* BEGIN Selected passage *
So, you have the blues women saying, “No.” That there is a politics in owning and embracing our sexuality and claiming that as its own form of freedom, why do we have to uphold these moral standards twice as much as white women just because of the ways that we have been exploited?
So, I think that the blues women for me are supremely important in this conversation. But of course, once they start getting into the fifties and sixties, the politics of music become far more overt with women like Nina Simone singing about old Jim Crow and making these bold declarations about segregation and about white supremacy and white terror.
Billie Holiday when she sings “Strange Fruit.” Oh, man. It’s just, to me, that music is so rich. Sam Cooke, “A Change is Gonna Come.” These are people often who came out of the Black church. So, some of those same ties that we mentioned earlier are threaded through their music. So, there is a feeling of hope. “A Change is Gonna Come.” But then there’s also this prophetic fire that comes through those lyrics that we can see women like Janelle Monáe and Alicia Keys and other mainstream artists today embrace the kind of message that we see in the earlier music of the blues women and then the singers of the fifties, sixties and seventies.
I just love it. I love studying that music. I love thinking about music as an art form. Some of my earliest research was on Black music. So, before it kind of got into dress, I was doing a close analysis of the music, and that’s how I got into the dress. Because I wanted to look at Miriam Makeba and Odetta and Nina Simone and how their clothing and their hairstyle, their natural hairstyle choices were just as important as the lyrics themselves. So, that’s what got me down that path of dress. But it’s because of the music. There’s just so much power and potency in that music.
Jen: So much power and potency. It gives me goosebumps. I get goosebumps when I think about the power and the courage that was represented in that era, too. Those shoulders that our generation is able to stand on, it’s pretty incredible.
We can’t talk about Black art and Black culture without discussing appropriation, especially in an American context. Again, this is a really deep conversation that we’ll only be able to touch on, but I wonder if you could talk about cultural appropriation with me and how you see that having always played out, obviously. Especially currently, because this is one of those white blinders in a lot of white communities, who have the luxury of not even paying attention to both what appropriation means and the harm it creates. Can you talk a little bit more about that?
* END Selected passage *
> _List of tasks_
(a) Write out the passage on blues women and Black music between "I just love" and "it’s pretty incredible.", inclusive.
(b) Pick up the passage on blues women and Black music after its last sentence and keep it going.
* BEGIN Dataset content *
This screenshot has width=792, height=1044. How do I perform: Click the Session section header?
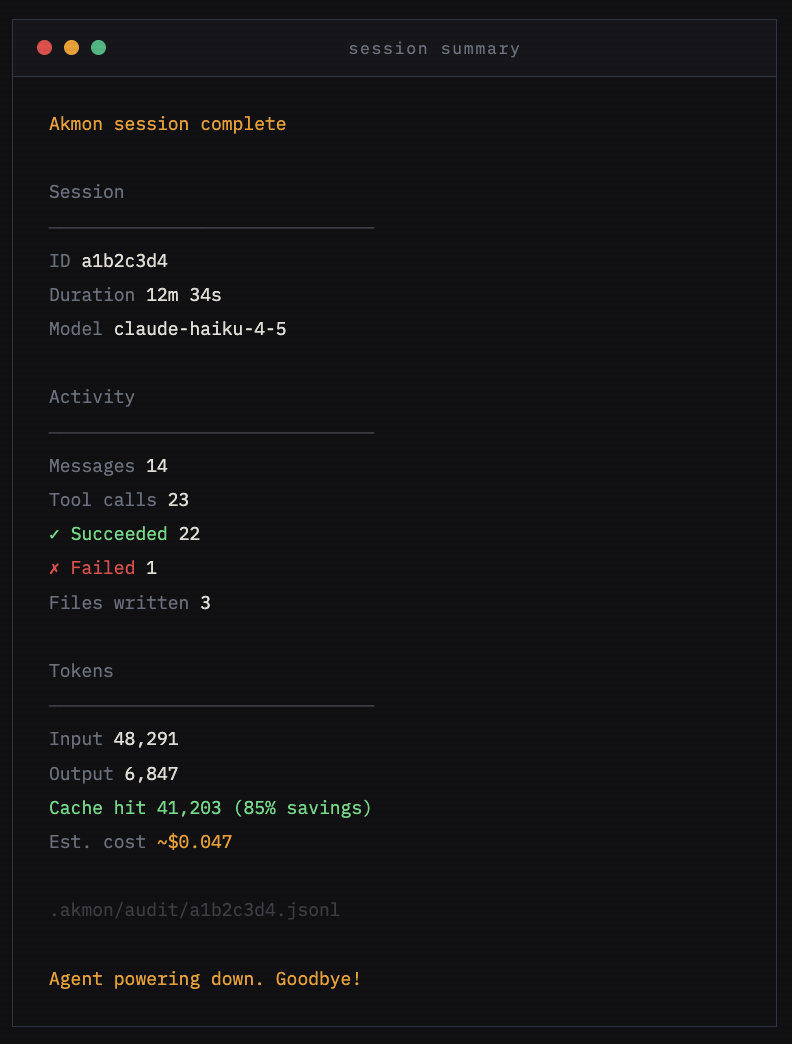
* END Dataset content *
> _Answers for the tasks_
(a)
I just love it. I love studying that music. I love thinking about music as an art form. Some of my earliest research was on Black music. So, before it kind of got into dress, I was doing a close analysis of the music, and that’s how I got into the dress. Because I wanted to look at Miriam Makeba and Odetta and Nina Simone and how their clothing and their hairstyle, their natural hairstyle choices were just as important as the lyrics themselves. So, that’s what got me down that path of dress. But it’s because of the music. There’s just so much power and potency in that music.
Jen: So much power and potency. It gives me goosebumps. I get goosebumps when I think about the power and the courage that was represented in that era, too. Those shoulders that our generation is able to stand on, it’s pretty incredible.

(b)
Dr. Ford: Yes. So, cultural appropriation. This is a term I learned in college when I’m taking all of these cultural studies, American studies, Black American studies courses. We’re introduced to this language of cultural appropriation. So, in many ways it’s a very academic language, that kind of doesn’t quite get at some of the emotional elements of this. But it also doesn’t necessarily get at another element that I really want to talk about of all of this stuff.
So, on one hand I think just basically [cultural appropriation] means taking, borrowing, stealing the culture or cultural elements of a group that you don’t belong to and doing so without any kind of attribution or understanding of that history, then even renaming that thing. So, for example, women of African descent have for centuries been wearing what we call corn rows or cane rows, braiding of the hair close to the scalp in very intricate ways. But once the Kardashians started wearing their hair like that, those things became part of the mainstream fashion and beauty culture and magazines, beauty magazines are writing about these and they’re calling them boxer braids. Creating a genealogy that starts with Ronda Rousey and the women of the kickboxing, what is it called?
Jen: Yeah.
Dr. Ford: So, that’s where they create a whole new origin story around the thing. So, when people hear folks of various marginalized groups say, “You have robbed something of my culture. You have appropriated my culture,” oftentimes what white folks hear them saying is, “Oh, you started wearing your hair like mine. Why did you do that?”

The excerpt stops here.